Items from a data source

□ □ □ □ □

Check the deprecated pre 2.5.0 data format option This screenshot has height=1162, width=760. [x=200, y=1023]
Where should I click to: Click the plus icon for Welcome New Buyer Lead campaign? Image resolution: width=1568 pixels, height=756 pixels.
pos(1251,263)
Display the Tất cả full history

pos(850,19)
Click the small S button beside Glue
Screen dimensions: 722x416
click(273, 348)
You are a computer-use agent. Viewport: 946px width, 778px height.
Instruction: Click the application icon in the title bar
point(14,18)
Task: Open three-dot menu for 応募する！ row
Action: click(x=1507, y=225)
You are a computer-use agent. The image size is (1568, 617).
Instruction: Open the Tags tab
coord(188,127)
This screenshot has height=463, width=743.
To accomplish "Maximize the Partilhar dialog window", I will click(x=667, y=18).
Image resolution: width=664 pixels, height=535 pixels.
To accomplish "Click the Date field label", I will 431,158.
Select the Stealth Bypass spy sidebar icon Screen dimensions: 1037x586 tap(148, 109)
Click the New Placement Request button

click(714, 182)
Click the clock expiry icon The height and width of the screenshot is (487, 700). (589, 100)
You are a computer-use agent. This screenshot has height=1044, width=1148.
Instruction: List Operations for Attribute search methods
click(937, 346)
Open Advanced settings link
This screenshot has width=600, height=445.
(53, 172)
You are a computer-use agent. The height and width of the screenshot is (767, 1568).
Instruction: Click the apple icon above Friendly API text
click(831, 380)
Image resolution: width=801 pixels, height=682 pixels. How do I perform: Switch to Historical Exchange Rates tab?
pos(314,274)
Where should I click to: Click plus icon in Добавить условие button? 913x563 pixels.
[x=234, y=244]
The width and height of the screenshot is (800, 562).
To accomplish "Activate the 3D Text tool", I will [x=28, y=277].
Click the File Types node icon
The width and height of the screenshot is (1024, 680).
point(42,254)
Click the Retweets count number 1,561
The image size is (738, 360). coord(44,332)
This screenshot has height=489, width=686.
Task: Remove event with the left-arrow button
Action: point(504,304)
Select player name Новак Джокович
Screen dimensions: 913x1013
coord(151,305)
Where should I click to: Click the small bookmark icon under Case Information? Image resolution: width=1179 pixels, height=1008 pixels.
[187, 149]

□ □ □ □ □

> _Problem requirements_: Reproduce the part of the records from the line containing "Where should I click to: Click the small" through the end of the records, keeping all other text unchanged. Scale each answer coordinate by 1.35 and round to whole numbers, with halves rounded up.

> _Completed task_:
Where should I click to: Click the small bookmark icon under Case Information? Image resolution: width=1179 pixels, height=1008 pixels.
[252, 201]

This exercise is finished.